The gaming houses in the Palais Royal are open day and night, and free entrance is allowed to all who choose to go in. They offer no inducement beyond the hope of gain.
How inconsistent and absurd on the part of Louis XVIII to forbid on Sunday night the opera being performed, when every night in the week these hells are open to the public! What mockery, when we read that the “sacred cause of Religion alone” induced the Duke of Angloulême to invade Spain with a numerous army, when in the Capital of his uncle such depravity of morals, and frequent self-destruction, are occasioned by licensed and encouraged gaming!
The number of suicides in Paris are calculated at one per day, and it is considered that gaming is one of the first and most powerful causes for such destruction of human life.
Before anyone embarks his fortune at play, let him consider the impossibility of winning for a continuance, because the chances are largely in favour of the tables; were it otherwise, how could 250,000l. be paid to Government? How is Champagne and a splendid dinner for forty or more persons to be provided weekly at the Salon? — And the balls, suppers, and the beauties of Frescati, who offers these to the public? The losers!! — And who wins? No one!!
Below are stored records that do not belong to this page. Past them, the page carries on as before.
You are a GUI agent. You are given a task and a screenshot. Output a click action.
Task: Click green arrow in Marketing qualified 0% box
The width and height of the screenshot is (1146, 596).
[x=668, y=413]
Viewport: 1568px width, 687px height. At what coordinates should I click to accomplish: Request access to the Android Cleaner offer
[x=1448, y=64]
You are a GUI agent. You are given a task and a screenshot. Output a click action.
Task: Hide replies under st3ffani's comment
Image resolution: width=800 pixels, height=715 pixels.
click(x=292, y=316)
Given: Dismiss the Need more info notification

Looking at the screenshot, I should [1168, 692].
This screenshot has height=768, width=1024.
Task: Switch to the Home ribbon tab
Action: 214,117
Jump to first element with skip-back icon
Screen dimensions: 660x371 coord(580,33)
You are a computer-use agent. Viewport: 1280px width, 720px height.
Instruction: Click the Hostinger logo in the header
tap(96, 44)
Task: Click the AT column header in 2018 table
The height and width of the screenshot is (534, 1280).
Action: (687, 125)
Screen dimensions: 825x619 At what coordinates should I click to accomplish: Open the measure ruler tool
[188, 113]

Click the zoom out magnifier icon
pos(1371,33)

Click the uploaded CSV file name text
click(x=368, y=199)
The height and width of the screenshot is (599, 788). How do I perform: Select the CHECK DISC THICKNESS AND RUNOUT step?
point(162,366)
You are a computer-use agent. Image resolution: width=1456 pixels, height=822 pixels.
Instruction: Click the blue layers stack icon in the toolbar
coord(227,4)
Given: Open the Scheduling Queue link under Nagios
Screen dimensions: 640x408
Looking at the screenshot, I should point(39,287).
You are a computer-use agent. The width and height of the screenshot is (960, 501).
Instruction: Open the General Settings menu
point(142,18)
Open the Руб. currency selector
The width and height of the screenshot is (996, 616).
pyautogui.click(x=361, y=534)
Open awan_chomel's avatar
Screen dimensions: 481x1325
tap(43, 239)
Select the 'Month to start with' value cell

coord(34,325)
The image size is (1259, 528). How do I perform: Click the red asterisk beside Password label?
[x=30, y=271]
The gamester is always poor; for whatever he wins he considers as brass, and whatever he loses he values as gold!
It is reasonable to expect a “cherry clack,” veered by “every wind,” to maintain the precision of the movement of the wheel of a steam-engine, as for any one to believe he can possible win at any of the public Gaming Tables.
Last year the principal holder of the Gaming Tables, after paying every expense, is said to have netted 20,000l.[2]
References:
- [1] The History of Paris from the Earliest Period to the Present Day, Volume 2, 1832, p. 532.
- [2] Urban, Sylvanus, The Gentleman’s Magazine, 1824, p. 99-100.